When we’re looking at poems that might be selected for letterpress, Ann and I are looking across all the student poems that we have permission to publish, choosing ones we think would be meaningful for students—and short enough. Only so much can fit on the page, so that’s also a consideration.
Ann: Sierra; Alicia Craven, [SAL Director of Education], and I meet in February to choose the poems. Before we meet, Sierra and I send ten to fifteen poems each for the three of us to consider. The editions contain approximately twenty poems and we try to keep it evenly divided. When decisions are made—and it’s never easy—we send them to Jenny to send to the participating artists, whom we meet in the spring to read the poems aloud and to share anecdotes and process. As well, to see which artist would like to work with which poem. Over the years, this choosing has evolved in an organic way. Currently, we use stickies on the wall (Hail to the Stickies! We cheered when this idea was suggested) that reflect the artists’ choices. We meet up again with the artists in May, to celebrate their work, and to hear the stories of their process. Sometimes, the artists make connections with the poets through phone calls and/or visits to the hospital to share their vision for the art, and to better understand the poet and the poem created. This project celebrates joy, hope, inspiration and legacy.

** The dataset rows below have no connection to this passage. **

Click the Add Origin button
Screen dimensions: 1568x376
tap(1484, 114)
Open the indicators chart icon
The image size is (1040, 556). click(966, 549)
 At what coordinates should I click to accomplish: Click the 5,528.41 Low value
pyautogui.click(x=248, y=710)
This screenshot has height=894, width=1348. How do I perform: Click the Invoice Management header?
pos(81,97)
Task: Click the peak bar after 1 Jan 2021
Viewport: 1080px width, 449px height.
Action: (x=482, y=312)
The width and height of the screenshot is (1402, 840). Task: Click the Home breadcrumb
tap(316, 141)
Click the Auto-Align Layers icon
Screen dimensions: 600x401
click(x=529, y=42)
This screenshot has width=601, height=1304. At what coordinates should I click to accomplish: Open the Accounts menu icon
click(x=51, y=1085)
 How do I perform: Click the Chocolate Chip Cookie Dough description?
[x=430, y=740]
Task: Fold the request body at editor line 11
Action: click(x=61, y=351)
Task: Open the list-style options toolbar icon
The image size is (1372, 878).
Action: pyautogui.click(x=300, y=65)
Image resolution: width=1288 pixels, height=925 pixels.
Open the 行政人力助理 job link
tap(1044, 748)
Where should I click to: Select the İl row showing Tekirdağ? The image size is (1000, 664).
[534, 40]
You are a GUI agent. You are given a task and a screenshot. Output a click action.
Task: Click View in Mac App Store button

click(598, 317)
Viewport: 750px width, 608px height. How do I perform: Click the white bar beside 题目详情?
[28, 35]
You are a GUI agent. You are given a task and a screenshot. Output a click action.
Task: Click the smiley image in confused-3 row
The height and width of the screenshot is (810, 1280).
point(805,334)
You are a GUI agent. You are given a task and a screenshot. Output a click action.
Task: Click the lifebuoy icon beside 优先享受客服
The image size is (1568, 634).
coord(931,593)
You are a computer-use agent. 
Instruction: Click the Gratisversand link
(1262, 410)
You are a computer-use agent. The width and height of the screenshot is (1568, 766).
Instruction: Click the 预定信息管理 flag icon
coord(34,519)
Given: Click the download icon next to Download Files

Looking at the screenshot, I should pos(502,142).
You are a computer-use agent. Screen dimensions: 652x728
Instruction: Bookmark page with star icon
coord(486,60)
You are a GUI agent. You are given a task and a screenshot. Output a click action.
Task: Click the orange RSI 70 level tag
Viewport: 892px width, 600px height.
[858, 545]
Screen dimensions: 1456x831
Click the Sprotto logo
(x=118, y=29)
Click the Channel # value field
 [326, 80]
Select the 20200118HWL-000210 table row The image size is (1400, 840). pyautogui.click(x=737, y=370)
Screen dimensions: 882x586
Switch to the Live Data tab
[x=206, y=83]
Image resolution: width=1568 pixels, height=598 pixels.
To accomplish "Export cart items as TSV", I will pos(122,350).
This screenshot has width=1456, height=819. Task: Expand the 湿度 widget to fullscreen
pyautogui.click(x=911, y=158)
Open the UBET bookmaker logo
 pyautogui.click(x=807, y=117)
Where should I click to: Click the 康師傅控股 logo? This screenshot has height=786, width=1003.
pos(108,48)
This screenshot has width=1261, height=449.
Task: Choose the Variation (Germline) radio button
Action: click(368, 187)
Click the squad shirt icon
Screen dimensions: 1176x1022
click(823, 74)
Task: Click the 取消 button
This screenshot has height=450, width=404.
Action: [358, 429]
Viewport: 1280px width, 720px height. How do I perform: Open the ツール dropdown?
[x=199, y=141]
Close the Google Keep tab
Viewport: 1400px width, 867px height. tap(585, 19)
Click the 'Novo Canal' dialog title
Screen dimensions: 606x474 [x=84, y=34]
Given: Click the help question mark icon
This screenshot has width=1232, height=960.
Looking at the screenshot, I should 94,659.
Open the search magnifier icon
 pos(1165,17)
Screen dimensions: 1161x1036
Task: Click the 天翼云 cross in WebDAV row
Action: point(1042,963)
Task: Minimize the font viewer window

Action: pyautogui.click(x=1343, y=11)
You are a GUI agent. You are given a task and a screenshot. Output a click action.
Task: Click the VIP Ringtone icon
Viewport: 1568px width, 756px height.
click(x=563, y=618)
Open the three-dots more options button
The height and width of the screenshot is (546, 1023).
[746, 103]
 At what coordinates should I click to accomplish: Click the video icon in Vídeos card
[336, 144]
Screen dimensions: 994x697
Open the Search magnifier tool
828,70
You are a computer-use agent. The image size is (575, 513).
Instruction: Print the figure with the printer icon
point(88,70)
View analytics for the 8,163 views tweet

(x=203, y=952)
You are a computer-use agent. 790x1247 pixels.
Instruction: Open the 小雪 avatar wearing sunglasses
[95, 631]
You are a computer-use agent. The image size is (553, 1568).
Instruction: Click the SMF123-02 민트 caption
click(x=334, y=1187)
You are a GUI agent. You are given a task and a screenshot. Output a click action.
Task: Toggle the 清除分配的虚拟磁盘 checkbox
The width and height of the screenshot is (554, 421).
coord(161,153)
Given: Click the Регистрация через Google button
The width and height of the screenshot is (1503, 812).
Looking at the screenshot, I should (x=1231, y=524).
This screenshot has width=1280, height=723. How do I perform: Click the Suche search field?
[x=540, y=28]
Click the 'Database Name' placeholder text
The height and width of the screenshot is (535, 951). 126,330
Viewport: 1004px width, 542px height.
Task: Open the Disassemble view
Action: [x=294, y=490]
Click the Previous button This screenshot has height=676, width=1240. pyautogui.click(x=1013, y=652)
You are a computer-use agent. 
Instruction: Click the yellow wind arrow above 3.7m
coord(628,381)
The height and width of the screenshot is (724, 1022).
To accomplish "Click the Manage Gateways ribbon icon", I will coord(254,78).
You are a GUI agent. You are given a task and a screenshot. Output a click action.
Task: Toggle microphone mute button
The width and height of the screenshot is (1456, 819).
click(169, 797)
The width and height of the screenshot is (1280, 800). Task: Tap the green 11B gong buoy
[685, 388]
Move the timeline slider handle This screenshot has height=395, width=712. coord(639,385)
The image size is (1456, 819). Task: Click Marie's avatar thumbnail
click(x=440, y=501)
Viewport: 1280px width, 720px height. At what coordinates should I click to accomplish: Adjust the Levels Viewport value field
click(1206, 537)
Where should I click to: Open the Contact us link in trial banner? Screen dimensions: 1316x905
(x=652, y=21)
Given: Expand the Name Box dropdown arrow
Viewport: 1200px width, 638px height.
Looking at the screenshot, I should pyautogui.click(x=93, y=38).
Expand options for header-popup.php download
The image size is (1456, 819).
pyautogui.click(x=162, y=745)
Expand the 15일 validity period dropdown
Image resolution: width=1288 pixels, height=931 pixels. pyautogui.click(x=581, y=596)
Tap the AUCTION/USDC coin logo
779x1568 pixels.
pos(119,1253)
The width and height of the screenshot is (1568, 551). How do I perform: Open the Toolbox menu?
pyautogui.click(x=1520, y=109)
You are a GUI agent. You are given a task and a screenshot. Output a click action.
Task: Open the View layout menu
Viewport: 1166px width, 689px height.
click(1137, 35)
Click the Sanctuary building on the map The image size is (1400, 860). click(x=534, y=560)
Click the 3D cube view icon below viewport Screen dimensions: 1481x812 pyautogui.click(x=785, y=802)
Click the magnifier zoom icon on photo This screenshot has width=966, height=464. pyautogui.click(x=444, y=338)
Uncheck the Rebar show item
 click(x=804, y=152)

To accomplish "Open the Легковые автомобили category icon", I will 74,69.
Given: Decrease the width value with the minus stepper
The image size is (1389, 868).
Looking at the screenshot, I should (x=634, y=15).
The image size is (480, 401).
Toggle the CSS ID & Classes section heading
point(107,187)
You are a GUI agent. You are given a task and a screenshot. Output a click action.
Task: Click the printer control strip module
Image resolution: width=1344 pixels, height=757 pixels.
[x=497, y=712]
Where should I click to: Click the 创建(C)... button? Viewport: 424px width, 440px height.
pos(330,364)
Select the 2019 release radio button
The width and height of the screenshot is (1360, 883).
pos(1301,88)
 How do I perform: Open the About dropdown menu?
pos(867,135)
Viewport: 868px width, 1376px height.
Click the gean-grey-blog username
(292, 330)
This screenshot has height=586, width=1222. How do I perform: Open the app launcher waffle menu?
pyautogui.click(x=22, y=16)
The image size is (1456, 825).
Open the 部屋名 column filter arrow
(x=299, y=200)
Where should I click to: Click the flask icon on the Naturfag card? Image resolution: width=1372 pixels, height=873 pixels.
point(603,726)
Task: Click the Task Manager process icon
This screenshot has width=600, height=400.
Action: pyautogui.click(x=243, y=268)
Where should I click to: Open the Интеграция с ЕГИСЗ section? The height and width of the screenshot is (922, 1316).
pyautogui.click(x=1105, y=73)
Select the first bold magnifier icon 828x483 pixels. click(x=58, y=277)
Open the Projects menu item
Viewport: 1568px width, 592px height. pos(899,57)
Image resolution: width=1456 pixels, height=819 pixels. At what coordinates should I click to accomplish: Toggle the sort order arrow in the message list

Gabriela: Jenny, how does the letterpress process work after the artists select the poems they want to illustrate?
Jenny: As Ann said, we fight over the poems in March [laughs]… Each letterpress artist works in various ways. Some enjoy setting type by hand. They might choose shorter poems or poems that are within the limitations of the materials they like to work with. Other artists enjoy designing digitally, so they might go for poems that have translations and accents and things that wouldn’t be easy to do if they were setting the poem one letter at a time.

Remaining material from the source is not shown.